In yet another illustrative example,

operating system

118 provides a memory advisory library that is useful when program 116 source code cannot be modified to include madvise( ) functions. More specifically, the madv library (stored, for example, in an object named madv.so.1) may operate as explained below in Table 4.

TABLE 4


The madv.so.1 shared object provides a means by which virtual memory
advice can be selectively configured for launched process(es) and its
descendants. To enable, the following string is presented in the
environment:
LD_PRELOAD=$LD_PRELOAD:madv.so.1
ENVIRONMENT VARIABLES
If the madv.so.1 shared object is specified in the LD_PRELOAD
list, the following environment variables are read by the madv
shared object to determine which created process(es) to apply
the specified advice.
MADV=<advice>
MADV specifies the virtual memory advice to use for all heap,
shared memory, and mmap( ) regions in the process address
space. This advice is applied to all created processes.
Values for <advice> correspond to values in <sys/mman.h>
used in madvise( ) to specify memory access patterns:
normal
random
sequential
access_lwp
access_many
access_default
MADVCFGFILE=<config-file>
<config-file> is, for example, a text file which contains one or
more madv configuration entries of the form:
<exec-name> <exec-args>:<advice-opts>
Advice specified in <config-file> takes precedence over
that specified by the MADV environment variable. When
MADVCFGFILE is not set, advice is taken from file
/etc/madv.conf file if it exists.
<exec-name> specifies the name of a program.
The corresponding advice is set for newly created processes
(see the manual pages on getexecname( )) that match the first
<exec-name> found in the file.
<exec-name> can be a full pathname, a base name or a pattern
string. See the manual pages on sh( ), and the section
File Name Generation, for a discussion of pattern matching.
<exec-args> is an optionally specified pattern string to
match against arguments. Advice is set if <exec-args>
is not specified or occurs within the arguments to <exec-name>.
<advice-opts> is a comma-separated list specifying the
advice for various memory region(s):
madv=<advice>
Applies to all heap, shared memory, and mmap( ) regions
in the process address space.
heap=<advice>
The heap is defined to be the brk area (see the manual
pages on brk( )). Applies to the existing heap and for any
additional heap memory allocated in the future.
shm=<advice>
ism=<advice>
dism=<advice>
Shared memory segments (see the manual pages on
shmat( )) attached using any flags, flag SHM_SHARE_—
MMU, or flag SHM_PAGEABLE respectively. Options
ism and dism take precedence over option shm.

### Required work:
**a)** Name every value for <advice> that the madv library passage lists as corresponding to values in <sys/mman.h>.
**b)** In the records, quote the part that opens with the line containing "Screen dimensions: 800x486" and closes with the line containing "will click(578, 802).".

### Data to process:

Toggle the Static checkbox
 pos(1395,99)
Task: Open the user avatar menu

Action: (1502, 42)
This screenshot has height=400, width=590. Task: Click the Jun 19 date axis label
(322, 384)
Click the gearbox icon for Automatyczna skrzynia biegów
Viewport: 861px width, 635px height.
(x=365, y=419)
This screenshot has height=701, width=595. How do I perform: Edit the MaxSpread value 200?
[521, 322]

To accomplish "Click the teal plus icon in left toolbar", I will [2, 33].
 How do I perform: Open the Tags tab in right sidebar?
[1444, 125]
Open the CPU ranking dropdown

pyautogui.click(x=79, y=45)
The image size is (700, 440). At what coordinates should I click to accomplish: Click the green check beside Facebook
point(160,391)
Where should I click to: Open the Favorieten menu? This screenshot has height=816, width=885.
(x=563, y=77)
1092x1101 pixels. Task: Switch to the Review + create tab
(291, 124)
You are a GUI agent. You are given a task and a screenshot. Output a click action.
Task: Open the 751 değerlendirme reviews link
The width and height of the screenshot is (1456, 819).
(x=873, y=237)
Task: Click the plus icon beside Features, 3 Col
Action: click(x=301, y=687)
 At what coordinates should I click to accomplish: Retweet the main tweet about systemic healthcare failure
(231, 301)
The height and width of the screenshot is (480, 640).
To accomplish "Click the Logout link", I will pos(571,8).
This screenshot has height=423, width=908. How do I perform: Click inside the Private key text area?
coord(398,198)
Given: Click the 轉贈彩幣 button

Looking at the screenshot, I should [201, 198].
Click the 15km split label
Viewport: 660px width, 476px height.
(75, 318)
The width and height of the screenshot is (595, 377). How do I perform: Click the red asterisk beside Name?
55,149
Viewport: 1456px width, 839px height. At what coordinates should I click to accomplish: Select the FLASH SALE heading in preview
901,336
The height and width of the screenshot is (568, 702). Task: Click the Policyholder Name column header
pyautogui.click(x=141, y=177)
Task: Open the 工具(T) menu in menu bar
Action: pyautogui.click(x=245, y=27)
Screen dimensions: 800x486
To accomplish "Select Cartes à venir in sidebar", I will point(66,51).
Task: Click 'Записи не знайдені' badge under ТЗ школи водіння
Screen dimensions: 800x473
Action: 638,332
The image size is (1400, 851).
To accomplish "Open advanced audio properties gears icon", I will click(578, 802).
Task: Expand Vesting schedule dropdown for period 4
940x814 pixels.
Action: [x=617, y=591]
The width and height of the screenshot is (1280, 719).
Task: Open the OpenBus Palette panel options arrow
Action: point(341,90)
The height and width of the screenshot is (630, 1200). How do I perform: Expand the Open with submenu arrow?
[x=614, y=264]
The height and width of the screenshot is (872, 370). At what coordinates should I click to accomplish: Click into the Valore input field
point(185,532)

### Answers in order:
**a)** normal, random, sequential, access_lwp, access_many, access_default

**b)**
Screen dimensions: 800x486
To accomplish "Select Cartes à venir in sidebar", I will point(66,51).
Task: Click 'Записи не знайдені' badge under ТЗ школи водіння
Screen dimensions: 800x473
Action: 638,332
The image size is (1400, 851).
To accomplish "Open advanced audio properties gears icon", I will click(578, 802).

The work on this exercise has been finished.